The JumboCash and Rhino Bucks systems existed on the Medford/Somerville and the Fenway campuses, respectively, before Tufts purchased the SMFA, according to Klos. While JumboCash can be spent with a Tufts ID, Rhino Bucks require students to carry a separate card, according to Taoli Shen, a first-year combined degree student who uses Rhino Bucks.

"There's not really enough food for students at the SMFA, so we have to scavenge for food ourselves at places around the campus, and fortunately there are a lot. At many of them we can use Rhino Bucks to buy food there," Shen said.

Shen said that these places currently do not accept JumboCash.

The Rhino Card is only used to make purchases with Rhino Bucks. There is no way for students to directly transfer Rhino Bucks to JumboCash or vice versa, according to Laura DaRosassistant dean of student affairs at the SMFA.

"Both programs wanted ... the ability to have a campus debit card that was a convenient way to access funds on your Tufts ID, which you're really expected to carry with you at all times," Klos said. "It's convenient to have this program, but we're in this place where because the two schools have merged, can we successfully merge those two cards together?"

Rhino Bucks is part of the Boston Campus Cash network, according to DaRos. The program allows students to use their Rhino Bucks to make purchases at over 80 businesses in the Fenway area, including restaurants, grocery stores and art supply stores, DaRos said. The Campus Cash website lists 64 participating establishments.

“The reason why people liked Rhino Bucks so much is because you could use it for things at outside places, like a restaurant, that accepted Rhino Bucks," Gabriella Melchiorri, a juniorBFA student, said.

"Geographically, I don't know if it makes sense for those businesses to also take JumboCash, which is mainly used in the Medford/Somerville area," DaRos said. "For SMFA students, Rhino Bucks make sense, because they're for the places right in their neighborhood."

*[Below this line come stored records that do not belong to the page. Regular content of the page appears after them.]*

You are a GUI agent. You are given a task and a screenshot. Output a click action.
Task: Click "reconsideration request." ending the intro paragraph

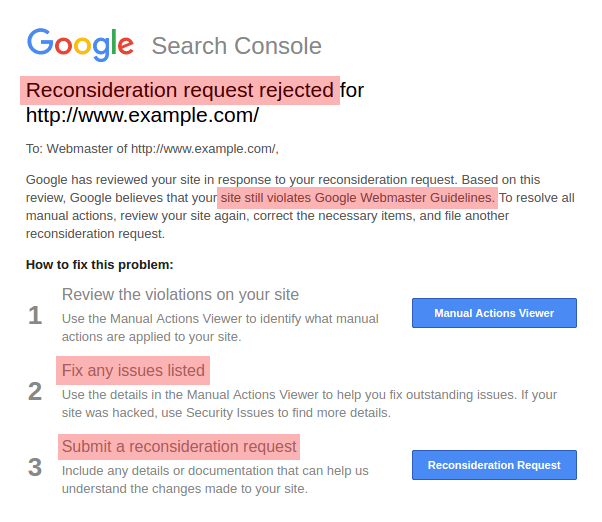pyautogui.click(x=95, y=233)
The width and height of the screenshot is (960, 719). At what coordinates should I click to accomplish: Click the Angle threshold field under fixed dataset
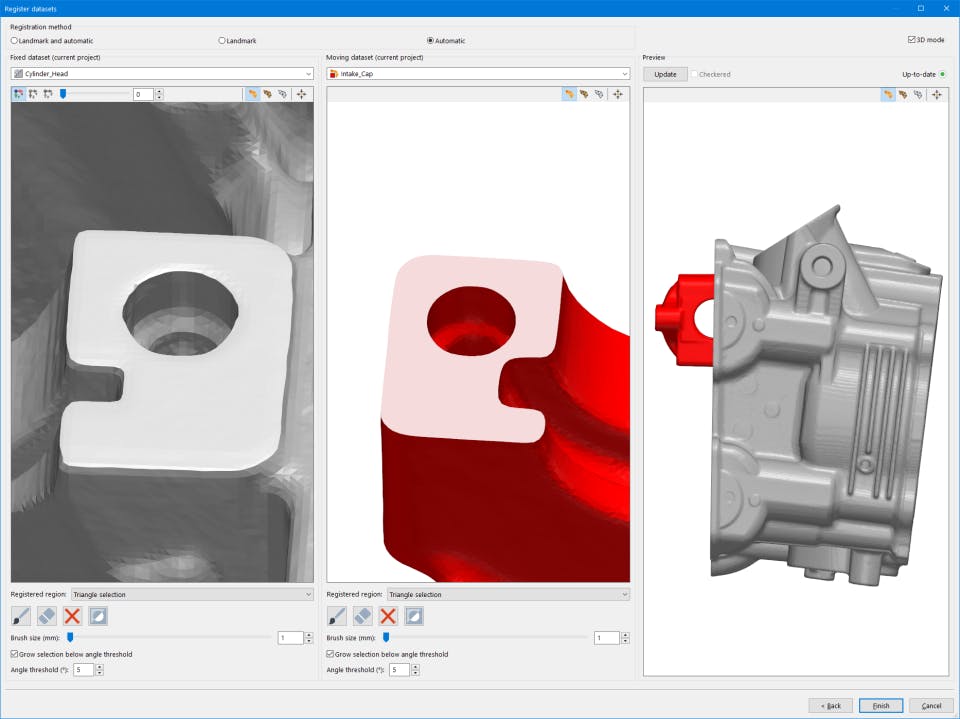point(82,670)
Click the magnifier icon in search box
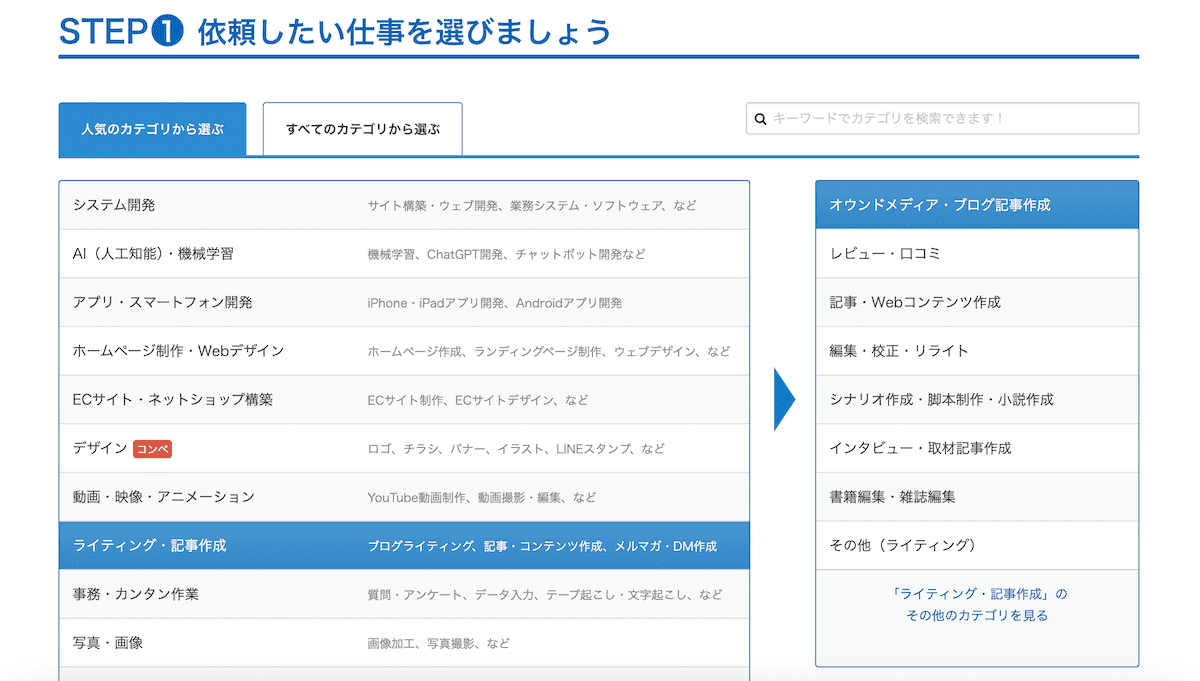This screenshot has width=1200, height=681. pos(760,119)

The company that managed the Boston Campus Cash system, CardSmith, was acquired by Blackboard, the company that manages JumboCash, in 2014, according to a press release. Klos said that merger could make a transition to a singular currency more convenient.

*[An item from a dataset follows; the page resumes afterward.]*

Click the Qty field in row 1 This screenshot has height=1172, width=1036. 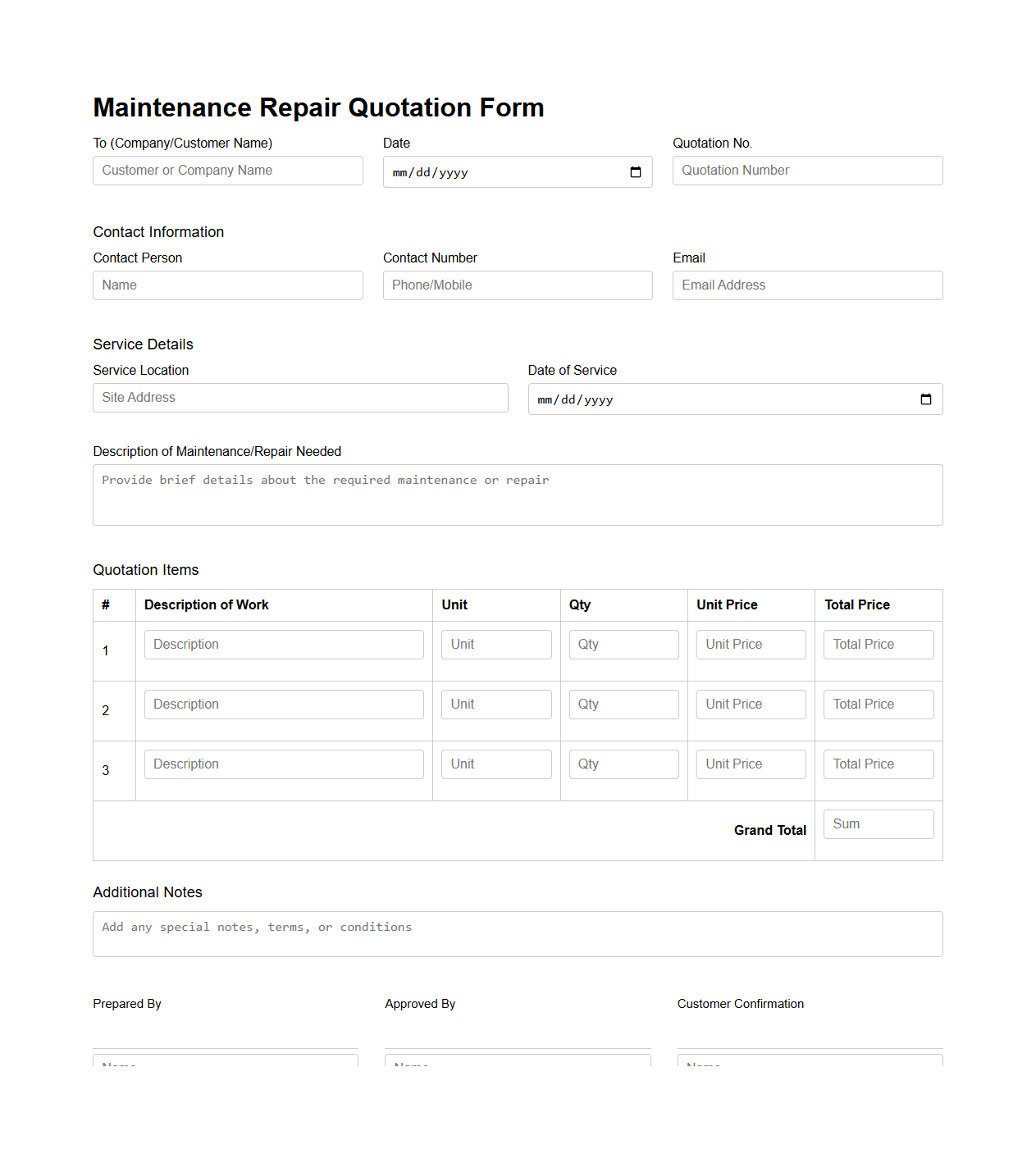click(623, 644)
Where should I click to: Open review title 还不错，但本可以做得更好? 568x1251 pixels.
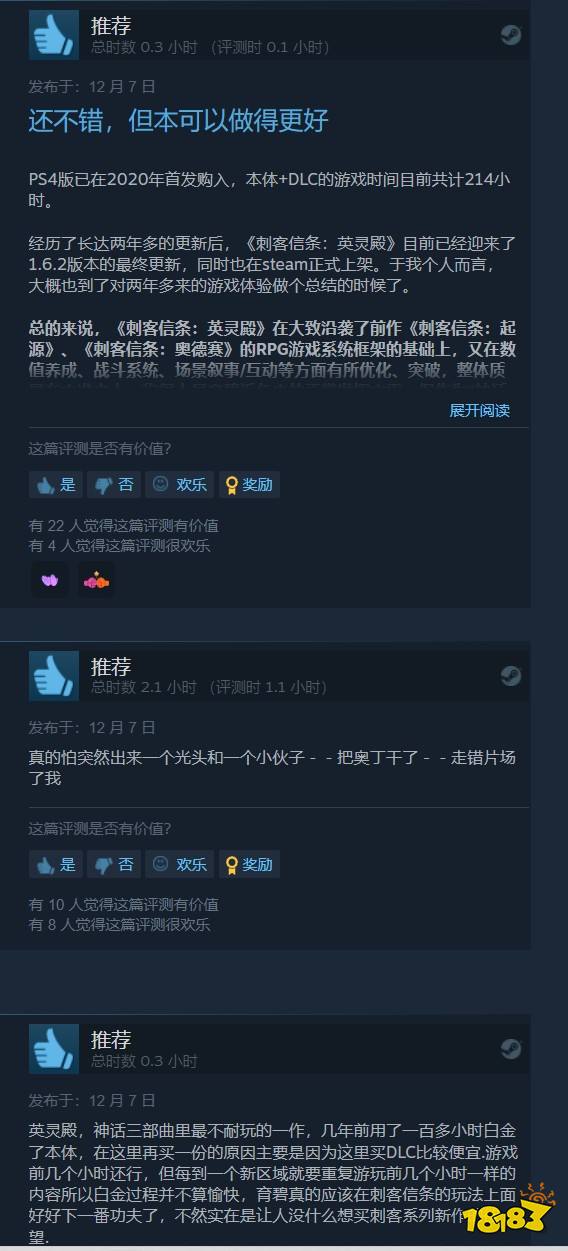pos(178,121)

Klos added that combining the cards will require several pieces.

"One piece is the ID itself and the way that card is encoded, another is the software in the background that's used to supply services, and the third component are the devices or card readers that are used around campus and at various merchants in our host cities that accept either Rhino Bucks or JumboCash as a form of tender," she said.

Shen said that a combining of the campus currency might face backlash from SMFA students.

"Rhino Bucks are the official currency for the SMFA, and they don't want to give that up and use JumboCash because that sounds like they're giving in to that system, like they [are abandoning] an aspect of identity of SMFA students," he said.

Klos explained that merging of the currencies is a way to increase fluidity between the campuses.

"The SMFA, it's important that they maintain their identity," Klos said. "But I think in many ways because the SMFA is part of the university, and more importantly part of the [School] of Arts and Sciences, the more that we can make moving between those worlds as seamless as possible is highly desirable, giving everyone the same access to the same kinds of things in one ID card."

Melchiorri said that the potential merging of the campus currency will not have a meaning impact on SMFA students.

"I don’t think people will be upset by it, I just think it might become a nostalgic thing in the future,” she said.